Hallucination

Hallucination, the tendency of language models to produce plausible content that is not grounded in fact, is the single most material risk for any consumer-facing finance product. In the OWASP Top 10 for LLM Applications it shows up in two places: LLM06 Sensitive Information Disclosure (the model produces regulated content that is wrong or leaks data) and LLM09 Overreliance (the operator trusts the output without verification). Lending Agent treats both as architectural problems, not prompt-tuning problems.

The architectural answer is straightforward: never let the model compose regulated content.

The verbatim disclosure pattern

Every regulated text the customer sees (the adequate explanation, the pre-contract information, the SECCI, the in-life duties) is stored verbatim in lib/disclosures.ts under a stable id.

When the conversation reaches the point where one of these documents needs to be presented, the model emits a present_disclosure event tag with the id. The parser in lib/parser.ts validates that the id is one the registry knows about. The UI then renders the body straight from the registry, character for character.

The model never writes the words the customer reads. It can refer to them, summarise them in conversational language, and answer questions about them, but the canonical text is fixed in source and addressed by id.

The benefits are concrete:

A wording change is a code change. It goes through review, version control, and CI. It does not depend on a prompt.
An audit can compare what was shown. The audit log records the disclosure id and the engine version, and the disclosure registry is a file you can diff.
Hallucination cannot reach the document body. The worst the model can do is refer to a disclosure that has not been triggered yet, and the reconciliation pass would reject that.

Numbers come from the engine

Indicative quote, monthly payment, APR, and total payable are computed by the deterministic decision-engine. The engine is a code path; it does not consult the model. The model is told the numbers as part of a structured payload and narrates them.

This matters because numerical hallucination is a known LLM failure mode. Anthropic’s own research programme on alignment, interpretability, and constitutional classifiers is in part about understanding when and why models produce confident-but-wrong outputs. The defence here is to ensure none of those numbers originated in the model’s generation in the first place.

If the model misquotes a number in narration, the same number is present in the structured UI panel rendered by code.
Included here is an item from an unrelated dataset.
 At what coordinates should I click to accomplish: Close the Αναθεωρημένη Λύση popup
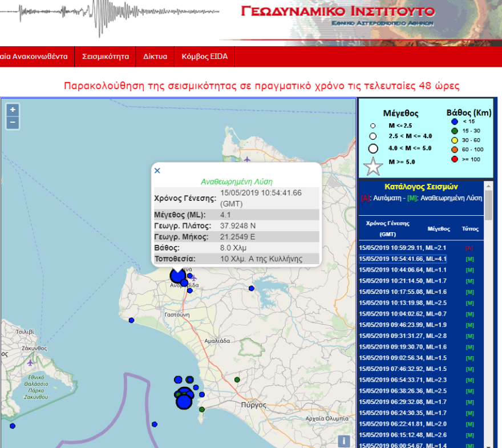(158, 171)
The UI is the source of truth the customer sees.

Why “the model is the controller” is rejected

A common pattern is to give the model tools that perform actions and let it orchestrate. That pattern collapses the trust boundary: a hallucination becomes a state change. Lending Agent rejects this pattern for the regulated parts of the journey. The model’s role is bounded to:

Eliciting information conversationally
Narrating the application state and the engine’s outputs
Emitting structured event tags that signal customer intent

Everything that affects the regulated record passes through the deterministic state machine. See the fail-safe state machine page.

Empirical measurement: the replay engine

Architectural defences are necessary but not sufficient. We also measure.

The replay engine is a deterministic scenario suite that runs against any candidate model and prompt combination. It exercises the journey end-to-end, asserts on the resulting event-tag stream, the audit log, and the UI-visible state. A regression in model behaviour (the model decides to summarise a disclosure rather than present it, the model invents a counter-offer) shows up as a test failure with a diff against the recorded baseline.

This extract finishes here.